25 unnütze Fakten, die dein Leben verändern werden
Wenn du mal nicht weißt, wie du ein Gespräch fortführen sollst, hau doch einfach mal solche unnütze Fakten raus! Deine Freunde werden dein Wissen bewundern.
Fakt #8: „Winnie Puuh“ ist eigentlich ein Mädchen!
Wie bitte? Der Honig liebende Bär ist ein Mädchen? Ja! Zumindest, wenn man nach der Originalgeschichte geht. Wie die BBC berichtet, geht nämlich die Geschichte des Bären zurück auf ein kleines Schwarzbär-Baby, das im Jahr 1914 von einem kanadischen Veterinäroffizier gerettet wurde. Der Offizier hat das Bären-Baby Winnie genannt, wonach es anschließend in einen Londoner Zoo kam. Und jetzt wird es spannend: In diesem Zoo war ein kleiner Junge namens Christopher Robin sehr oft und weil er Winnie sehr mochte, benannte er sein Plüschtier nach ihr. Und der Vater des kleinen Jungen war niemand Geringeres als Alan Alexander Milne, auf dessen Büchern die Walt-Disney-Figur „Winnie Puuh“ basiert! Am 14.10.2021 feiert Winnie Puuh seinen 95. Geburtstag!

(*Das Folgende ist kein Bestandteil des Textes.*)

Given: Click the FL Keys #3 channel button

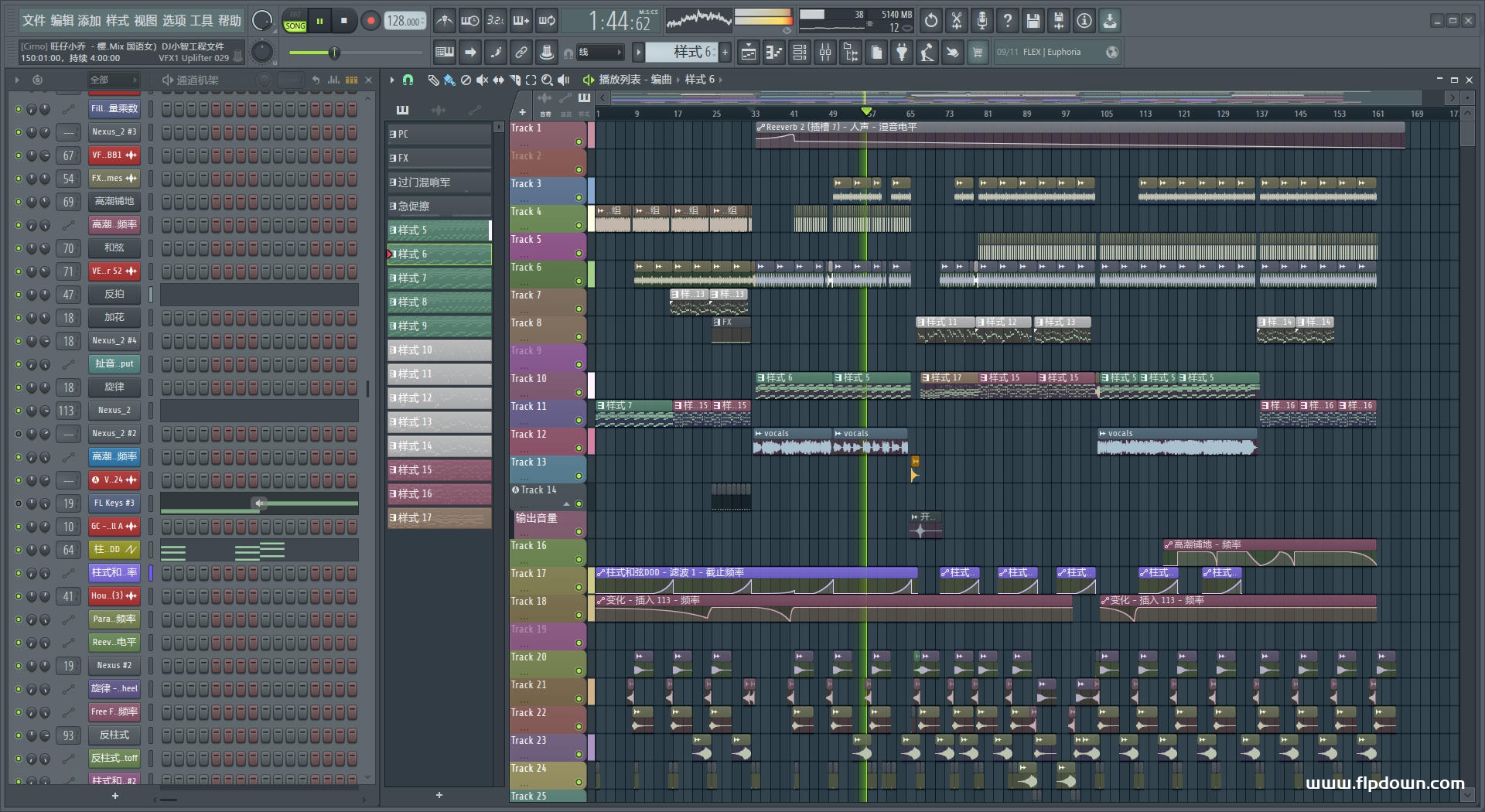Looking at the screenshot, I should [x=114, y=503].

Fakt #9: „Barbie“ heißt eigentlich nicht „Barbie“!
Viele von uns hatten eine oder sogar mehrere „Barbie“-Puppen zu Hause, manchmal sogar noch mit einem Ken. Doch wusstest du, dass „Barbie“ einen anderen, „richtigen“ Namen hat? Laut den Machern heißt sie nämlich Barbara Millicent Roberts und „Barbie“ ist nur eine Abkürzung! Und ehrlich gesagt gefällt uns die Abkürzung doch viel besser ...
Fakt #10: Du kannst mit zugehaltener Nase nicht summen!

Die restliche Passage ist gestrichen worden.